For years now, I've tried to find the weight-loss approach that would work best for me. When I lost the 150 pounds, I did it using the cold-turkey approach. No bad foods. Ever. For two years, I never ate a cookie, a piece of cake, fast-food, real chips, etc. It worked for me. After the initial hardship of resisting temptations everywhere, I found myself not wanting them anymore. When I had my most successful weight-loss attempt since then (about three years ago), I used a different approach: I ate well five or six days of the week and then allowed myself a cheat day.
Since then, I've tried variations on the second approach. And what I'm finding is that it is just not working for me. Like the tired-old comparison of an alcoholic, if I slip just once, I fall hard. So I've decided to try cold-turkey again. I've written this mantra down: "One misstep and you will fail." I need some tough love. A tough approach.
The depression was a combination of many, many things. But I never felt worse than when I got ready to go work out. Every single item of workout clothing makes me look horrible. And with the warmer weather, I have fewer options, fewer ways to hide.

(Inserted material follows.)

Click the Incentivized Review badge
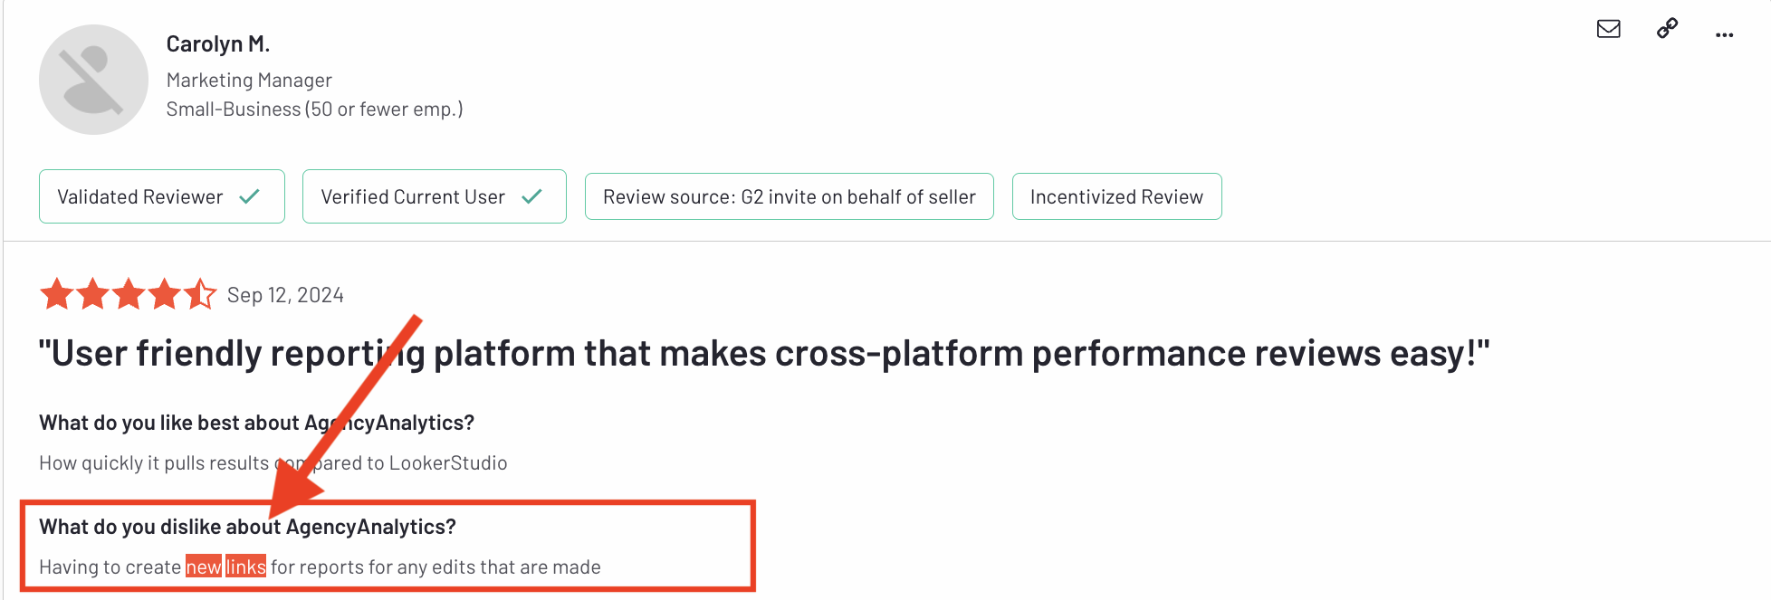Image resolution: width=1771 pixels, height=600 pixels. [1116, 195]
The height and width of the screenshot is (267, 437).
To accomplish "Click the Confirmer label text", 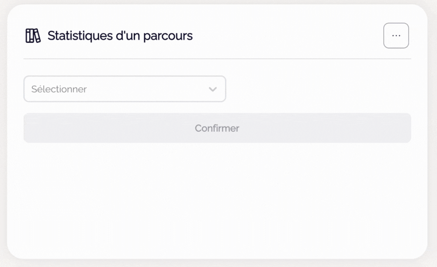I will [x=217, y=128].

It was so bad that, on Friday, as I was getting dressed for a spin class, I tried multiple outfits, then decided I couldn't be seen in any of them. So I didn't go.

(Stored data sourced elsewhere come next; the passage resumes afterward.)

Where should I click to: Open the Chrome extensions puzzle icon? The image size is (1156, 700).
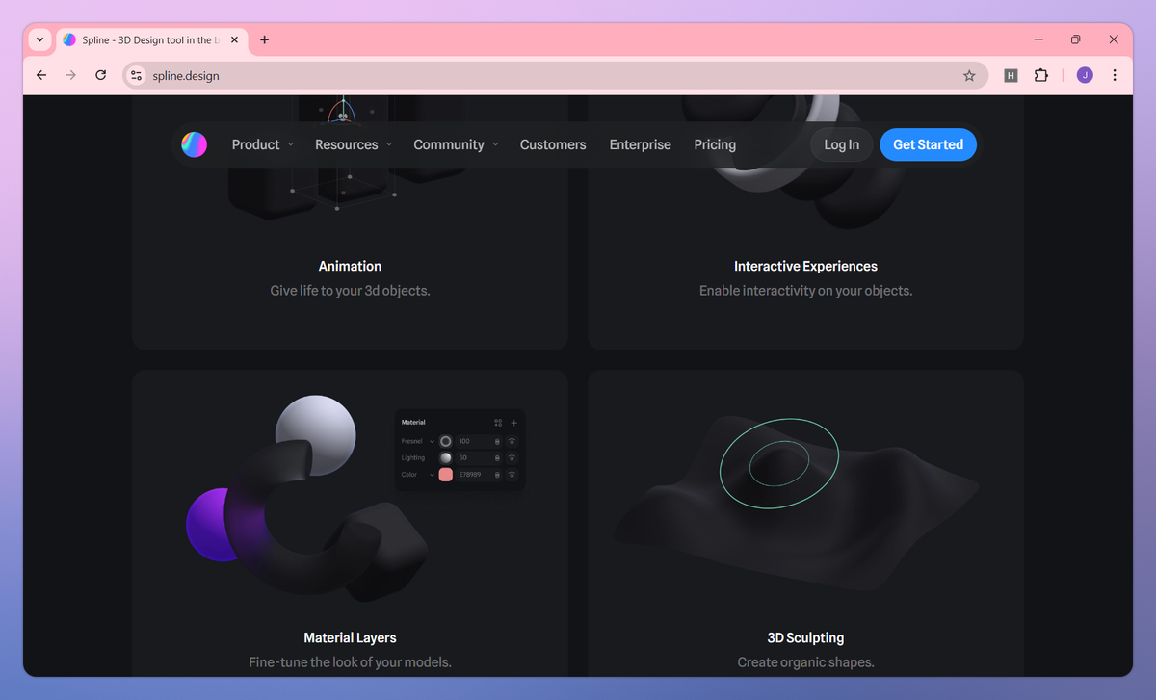click(1041, 74)
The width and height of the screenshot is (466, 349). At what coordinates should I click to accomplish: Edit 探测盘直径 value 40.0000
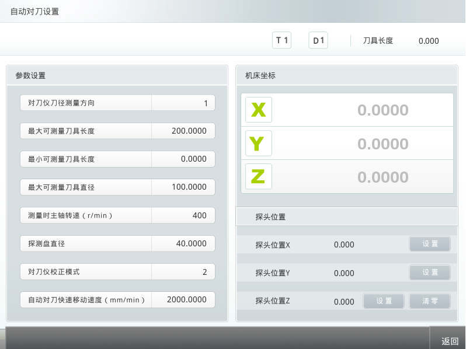coord(183,243)
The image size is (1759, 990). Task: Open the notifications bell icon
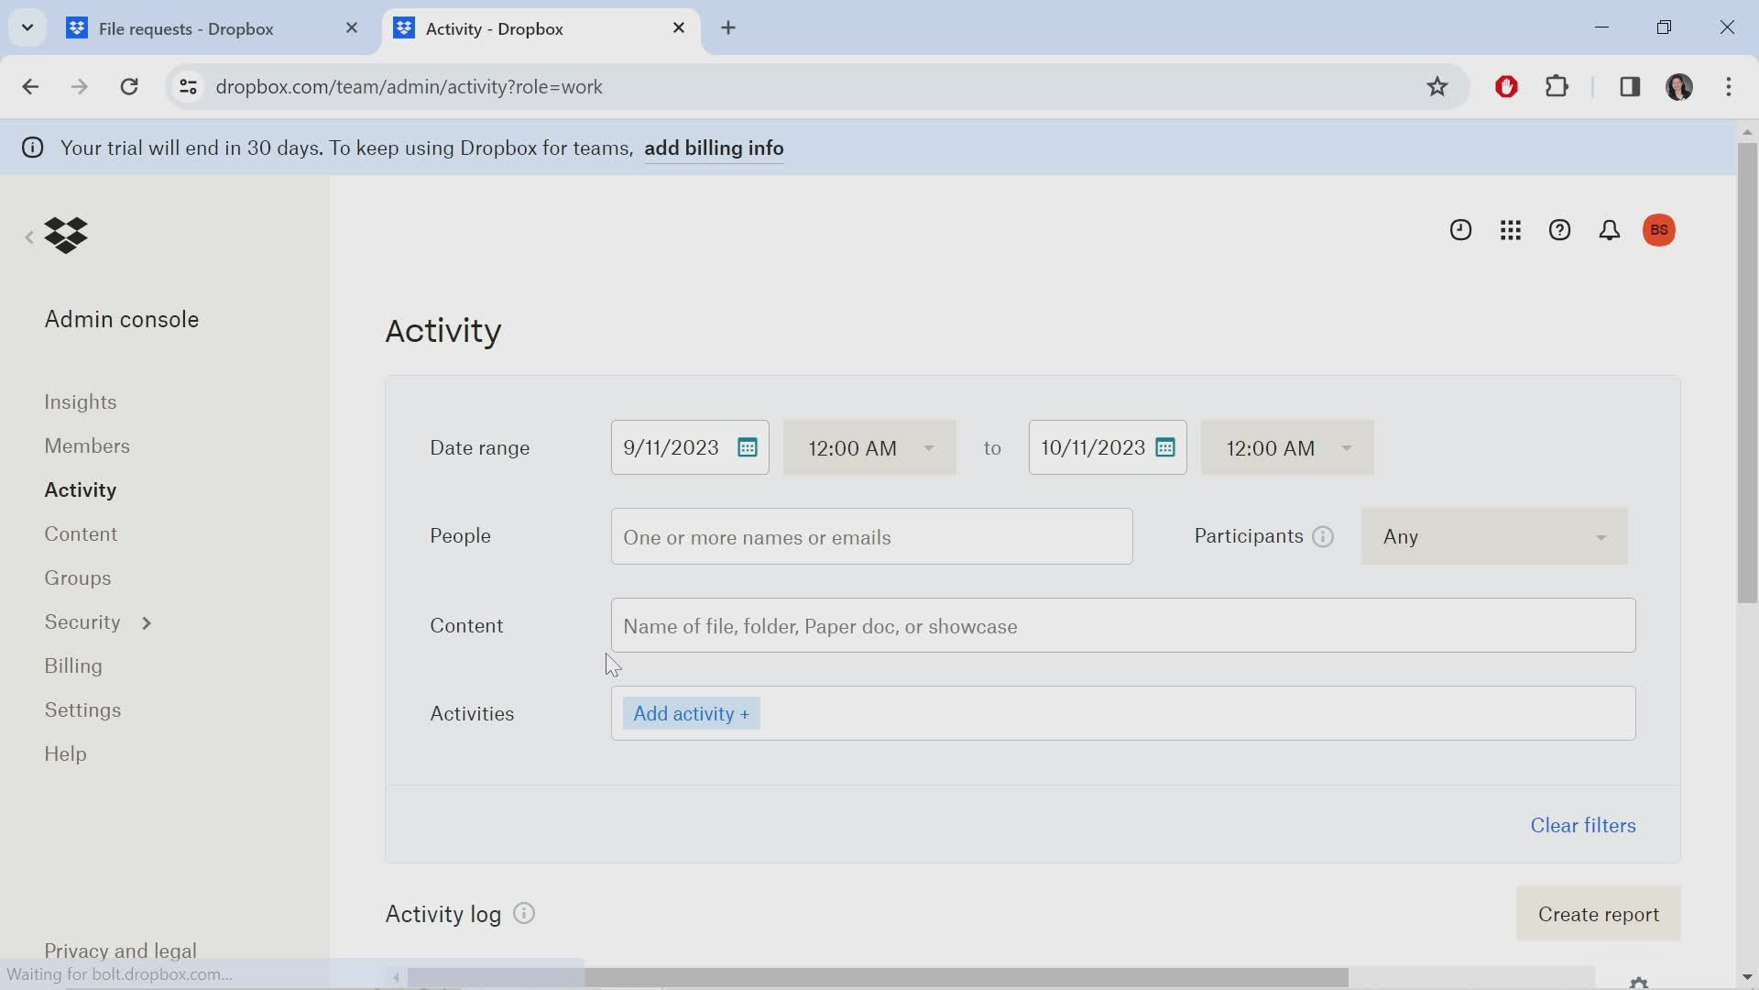[x=1608, y=230]
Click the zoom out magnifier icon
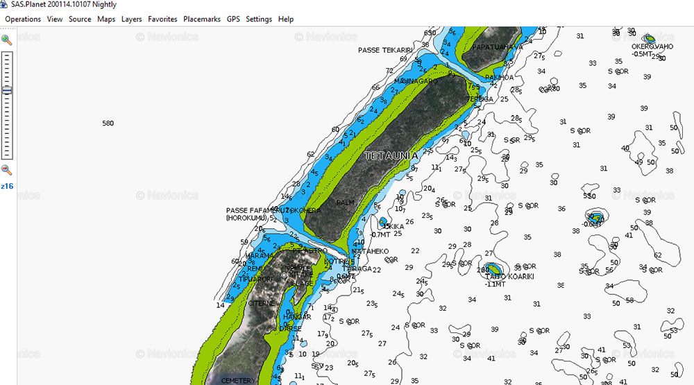 click(x=6, y=170)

On Saturday, the plan was to run 6 miles. But when I ran across the initial street to beat traffic, I discovered terrible pain in my left shin. No matter how slow I walked and how much I warmed up, whenever I tried to run, the pain would return. It brought me so very far down. I'd pass real runners and nearly cry. I just wanted to run. I just wanted to be one of them. And the old conflict of Fat Diana versus Running Diana occupied my entire walk. If I wanted to be the latter, I had to kick the former's butt.

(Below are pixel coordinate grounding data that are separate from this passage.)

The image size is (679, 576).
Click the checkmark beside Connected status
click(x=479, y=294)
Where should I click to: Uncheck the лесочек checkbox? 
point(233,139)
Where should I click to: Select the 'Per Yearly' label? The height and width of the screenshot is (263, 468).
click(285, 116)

So I begin a new week realizing that my summer calendar full of races (5Ks to 10Ks - I already had to ditch this weekend's Marine Corps Half Marathon) is at risk if I don't work hard at rehab and taking it slow. And getting some weight off. I've brought out the old exercise bands and am working on building strength in the front of my calf. I'll continue my normal workout routine, but I'll walk instead of run and I'll back off if anything hurts.
I also joined Weight Watchers online. Unfortunately, the diet has changed so much since I was last on it, I find it's terribly time-consuming trying to figure out Points. Hopefully it will get easier.
P.S. I bought a dress this weekend I absolutely love. It fits, oddly enough, even though it has a pencil skirt. It shows too much of my arms, but I still love it. I plan on thinking about that dress through this first week back. I want it to look fabulous and a little less tummy would be helpful.